STATED GOAL: Return the data below as a JSON list of strings, one string per line, with blank lines omitted.

[Collected data]
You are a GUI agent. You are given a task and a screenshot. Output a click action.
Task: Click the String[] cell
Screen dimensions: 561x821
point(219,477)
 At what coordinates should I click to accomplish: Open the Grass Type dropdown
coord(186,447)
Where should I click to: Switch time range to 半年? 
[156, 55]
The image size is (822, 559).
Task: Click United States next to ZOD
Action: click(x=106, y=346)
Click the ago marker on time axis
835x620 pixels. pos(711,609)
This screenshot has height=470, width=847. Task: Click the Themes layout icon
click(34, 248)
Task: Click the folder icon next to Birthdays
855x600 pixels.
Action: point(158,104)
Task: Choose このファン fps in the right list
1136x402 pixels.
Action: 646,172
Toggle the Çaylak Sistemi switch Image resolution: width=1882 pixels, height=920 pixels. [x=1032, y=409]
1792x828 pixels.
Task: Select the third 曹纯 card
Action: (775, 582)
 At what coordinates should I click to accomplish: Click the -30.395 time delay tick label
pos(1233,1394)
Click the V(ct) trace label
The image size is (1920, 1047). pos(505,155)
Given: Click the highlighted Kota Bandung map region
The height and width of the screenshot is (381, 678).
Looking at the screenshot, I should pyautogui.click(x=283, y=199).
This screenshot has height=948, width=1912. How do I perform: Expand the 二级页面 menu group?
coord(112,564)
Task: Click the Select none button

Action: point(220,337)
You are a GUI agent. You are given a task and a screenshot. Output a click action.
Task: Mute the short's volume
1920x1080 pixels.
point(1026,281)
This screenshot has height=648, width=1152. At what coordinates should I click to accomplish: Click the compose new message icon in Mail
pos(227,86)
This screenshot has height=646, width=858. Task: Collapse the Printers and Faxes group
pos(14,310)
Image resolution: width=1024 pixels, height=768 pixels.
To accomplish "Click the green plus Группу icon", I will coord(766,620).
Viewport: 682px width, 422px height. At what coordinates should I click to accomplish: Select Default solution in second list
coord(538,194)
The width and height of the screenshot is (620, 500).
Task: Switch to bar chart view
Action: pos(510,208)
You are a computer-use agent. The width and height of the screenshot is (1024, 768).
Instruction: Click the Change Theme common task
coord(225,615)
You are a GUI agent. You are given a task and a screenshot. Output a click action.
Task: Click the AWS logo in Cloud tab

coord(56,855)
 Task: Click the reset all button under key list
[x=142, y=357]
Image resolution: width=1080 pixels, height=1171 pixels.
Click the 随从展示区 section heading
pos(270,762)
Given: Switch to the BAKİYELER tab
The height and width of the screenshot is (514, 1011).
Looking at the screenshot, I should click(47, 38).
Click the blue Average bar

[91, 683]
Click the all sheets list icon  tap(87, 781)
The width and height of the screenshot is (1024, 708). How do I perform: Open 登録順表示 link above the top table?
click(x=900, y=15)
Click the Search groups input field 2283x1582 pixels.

EXPECTED ANSWER:
[
  "You are a GUI agent. You are given a task and a screenshot. Output a click action.",
  "Task: Click the String[] cell",
  "Screen dimensions: 561x821",
  "point(219,477)",
  " At what coordinates should I click to accomplish: Open the Grass Type dropdown",
  "coord(186,447)",
  "Where should I click to: Switch time range to 半年? ",
  "[156, 55]",
  "The image size is (822, 559).",
  "Task: Click United States next to ZOD",
  "Action: click(x=106, y=346)",
  "Click the ago marker on time axis",
  "835x620 pixels. pos(711,609)",
  "This screenshot has height=470, width=847. Task: Click the Themes layout icon",
  "click(34, 248)",
  "Task: Click the folder icon next to Birthdays",
  "855x600 pixels.",
  "Action: point(158,104)",
  "Task: Choose このファン fps in the right list",
  "1136x402 pixels.",
  "Action: 646,172",
  "Toggle the Çaylak Sistemi switch Image resolution: width=1882 pixels, height=920 pixels. [x=1032, y=409]",
  "1792x828 pixels.",
  "Task: Select the third 曹纯 card",
  "Action: (775, 582)",
  " At what coordinates should I click to accomplish: Click the -30.395 time delay tick label",
  "pos(1233,1394)",
  "Click the V(ct) trace label",
  "The image size is (1920, 1047). pos(505,155)",
  "Given: Click the highlighted Kota Bandung map region",
  "The height and width of the screenshot is (381, 678).",
  "Looking at the screenshot, I should pyautogui.click(x=283, y=199).",
  "This screenshot has height=948, width=1912. How do I perform: Expand the 二级页面 menu group?",
  "coord(112,564)",
  "Task: Click the Select none button",
  "Action: point(220,337)",
  "You are a GUI agent. You are given a task and a screenshot. Output a click action.",
  "Task: Mute the short's volume",
  "1920x1080 pixels.",
  "point(1026,281)",
  "This screenshot has height=648, width=1152. At what coordinates should I click to accomplish: Click the compose new message icon in Mail",
  "pos(227,86)",
  "This screenshot has height=646, width=858. Task: Collapse the Printers and Faxes group",
  "pos(14,310)",
  "Image resolution: width=1024 pixels, height=768 pixels.",
  "To accomplish \"Click the green plus Группу icon\", I will coord(766,620).",
  "Viewport: 682px width, 422px height. At what coordinates should I click to accomplish: Select Default solution in second list",
  "coord(538,194)",
  "The width and height of the screenshot is (620, 500).",
  "Task: Switch to bar chart view",
  "Action: pos(510,208)",
  "You are a computer-use agent. The width and height of the screenshot is (1024, 768).",
  "Instruction: Click the Change Theme common task",
  "coord(225,615)",
  "You are a GUI agent. You are given a task and a screenshot. Output a click action.",
  "Task: Click the AWS logo in Cloud tab",
  "coord(56,855)",
  " Task: Click the reset all button under key list",
  "[x=142, y=357]",
  "Image resolution: width=1080 pixels, height=1171 pixels.",
  "Click the 随从展示区 section heading",
  "pos(270,762)",
  "Given: Switch to the BAKİYELER tab",
  "The height and width of the screenshot is (514, 1011).",
  "Looking at the screenshot, I should click(47, 38).",
  "Click the blue Average bar",
  "[91, 683]",
  "Click the all sheets list icon  tap(87, 781)",
  "The width and height of the screenshot is (1024, 708). How do I perform: Open 登録順表示 link above the top table?",
  "click(x=900, y=15)",
  "Click the Search groups input field 2283x1582 pixels."
]